Per vestirci spendiamo sempre di meno, compriamo sempre di più e buttiamo di più: è il fast fashion.

Quanto costa all’ambiente questa industria?

Davanti allo specchio, ci siamo abituati a poter indossare di tutto, cambiando i vestiti preferiti più o meno quando ci va, grazie ai prezzi sempre più bassi del ready to wear (o prêt-à-porter) e degli stock, che scopiazzano dalle passerelle dell’alta moda della stagione precedente e si trasformano al volo in linee di produzione capaci di sfornare capi e accessori a milioni, destinati ad arrivare ovunque.

Tutto questo è il mondo del fast fashion, termine coniato nel 1989 dal New York Times in occasione dell’apertura del primo negozio Zara nella Grande Mela, che sta appunto a indicare una moda veloce, dove evidentemente “veloce” sta per “vita breve”.

CRESCITA ESPONENZIALE. Dagli anni ’70 al 2000, la produzione di capi di abbigliamento è aumentata di pari passo con la crescita della popolazione mondiale: tuttavia, negli ultimi vent’anni, ha subìto una notevole accelerazione, crescendo più della popolazione mondiale.

Dal 1975 al 2018, la produzione è passata da 6 a 13 kg di vestiti a persona. Secondo le stime, la richiesta per il ready to wear cresce annualmente del 2%.

QUESTIONE DI TAGLI. La crescita è dovuta a diversi fattori che fanno sì che il mercato sia invaso a ritmo continuo da nuovi prodotti a basso prezzo più velocemente di una volta.

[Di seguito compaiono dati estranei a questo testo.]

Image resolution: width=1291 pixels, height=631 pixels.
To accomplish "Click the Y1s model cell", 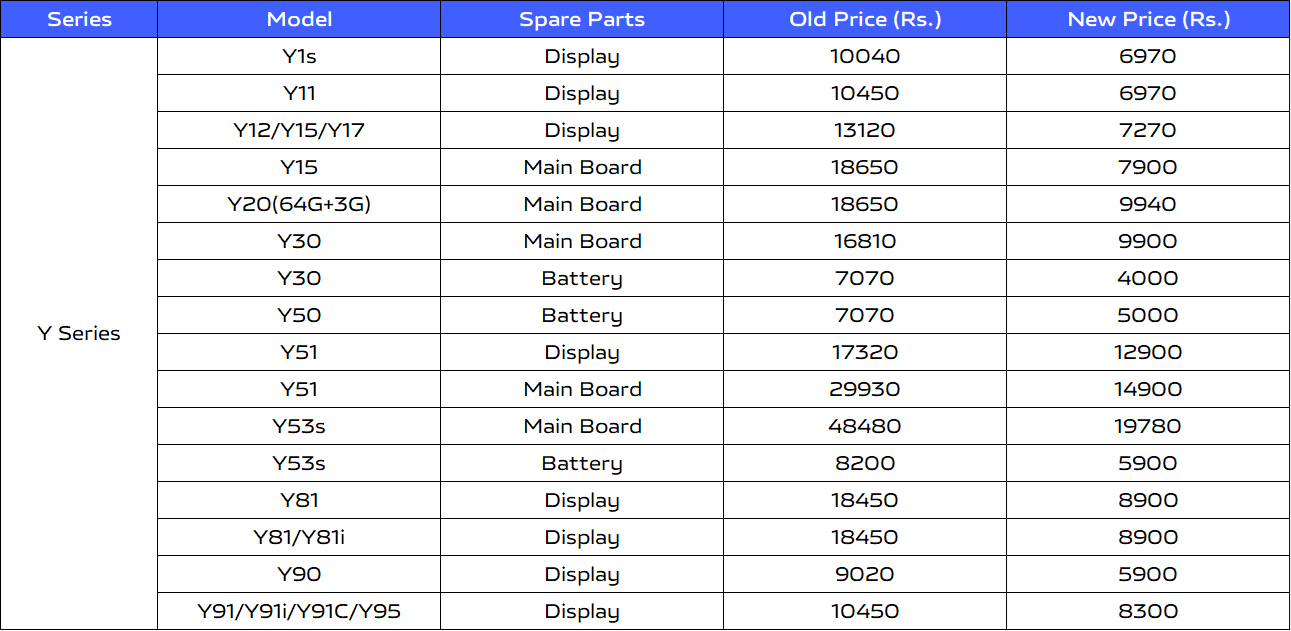I will tap(299, 56).
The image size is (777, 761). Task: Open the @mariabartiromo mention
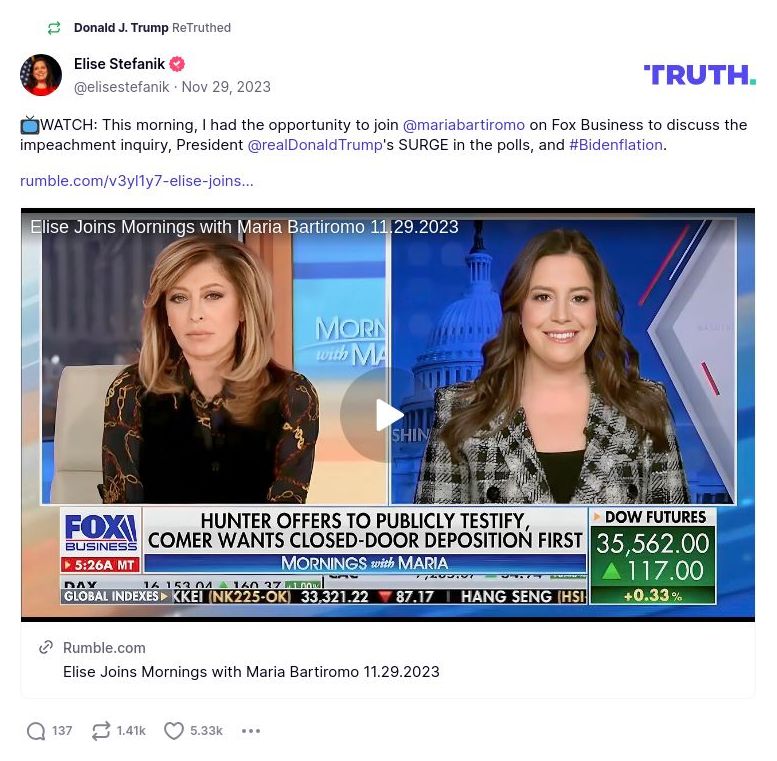point(464,125)
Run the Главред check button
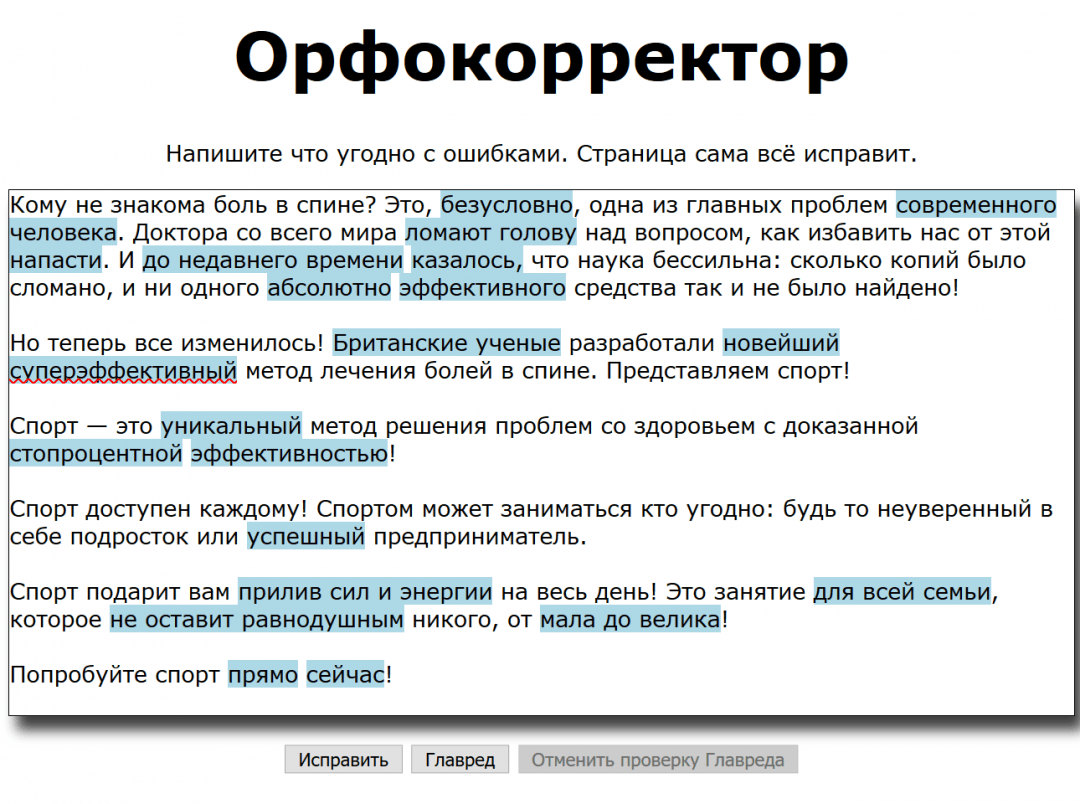1080x804 pixels. click(x=459, y=760)
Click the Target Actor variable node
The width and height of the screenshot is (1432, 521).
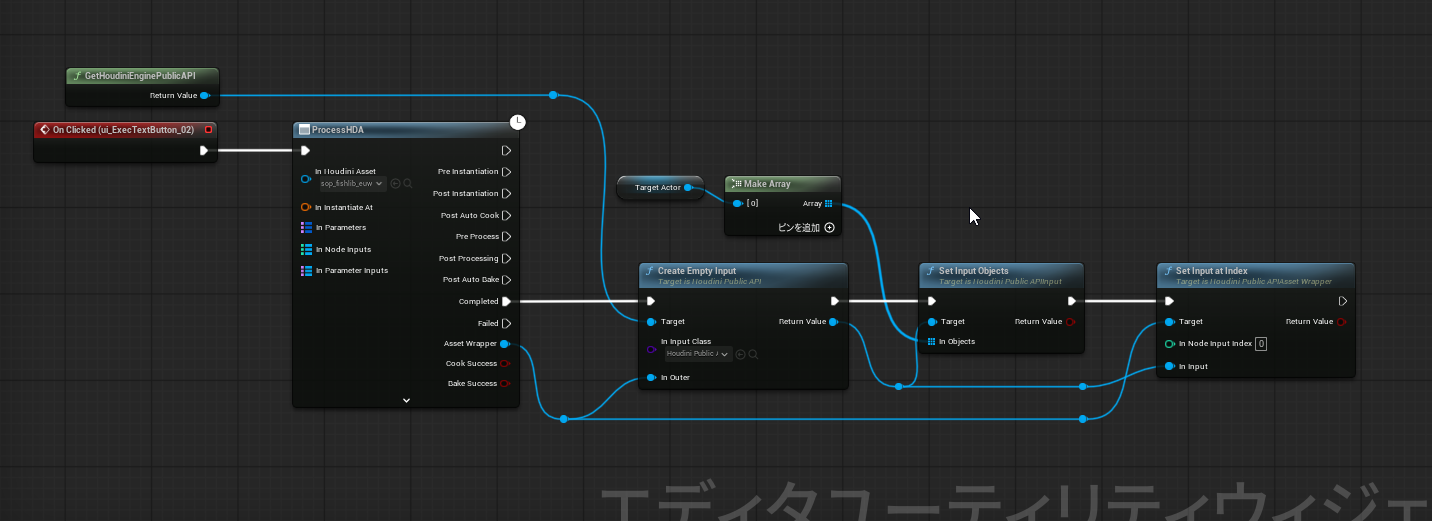657,187
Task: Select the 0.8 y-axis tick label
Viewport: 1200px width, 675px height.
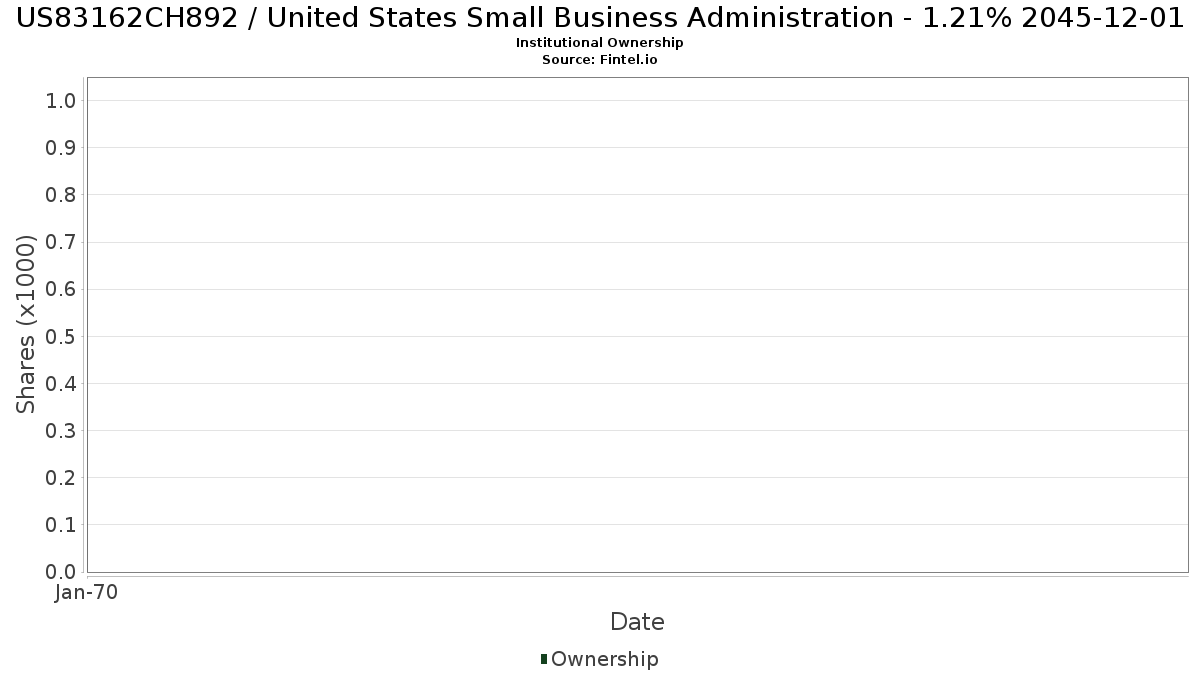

Tra questi, la delocalizzazione della produzione dove energia e manodopera costano meno e l’avvento dell’online, che consente di tagliare i costi dei locali e del personale, e permette alle aziende di raggiungere qualunque consumatore, ovunque si trovi.

NON COSTA NIENTE! Il fatto che compriamo di più non significa che spendiamo di più, anzi: in Europa negli anni ’50 il costo dell’abbigliamento incideva per il 30% sul bilancio delle famiglie; nel 2009 per il 12%; oggi rappresenta appena il 5% della spesa per famiglia. Nonostante questo, i consumi non sono mai stati così alti: negli USA si compra in media un capo di abbigliamento ogni cinque giorni e mezzo; in Europa gli acquisti sono meno compulsivi, ma l’abbigliamento ha comunque vita sempre più breve: negli ultimi quindici anni, la sua vita media si è ridotta del 36%.

DAVVERO NON COSTA NIENTE? Una ricerca pubblicata su Nature Reviews Earth & Environment conferma la tendenza già rilevata in uno studio del 2018: con 4.000-5.000 milioni di tonnellate di CO2 rilasciate annualmente nell’atmosfera, l’industria della moda nella sua globalità (tessile, abbigliamento, accessori, calzature e via dicendo) è responsabile di circa l’8-10% delle emissioni globali; con 190.000 tonnellate, è colpevole dell’accumulo negli oceani di oltre un terzo delle microplastiche. Contribuisce per il 20% alla contaminazione industriale dell’acqua in tutto il mondo, e produce più di 92.000 tonnellate annue di rifiuti tessili (tra cui rientrano anche i capi di abbigliamento invenduti).

La prossima volta che entrerete in un grande magazzino e sarete tentati dai colori e dai prezzi ad acquistare molti sfizi in più di quelli che avevate in mente di concedervi, pensate che ciò che non state pagando voi, lo pagherà l’ambiente – e il conto arriverà ai vostri figli e nipoti.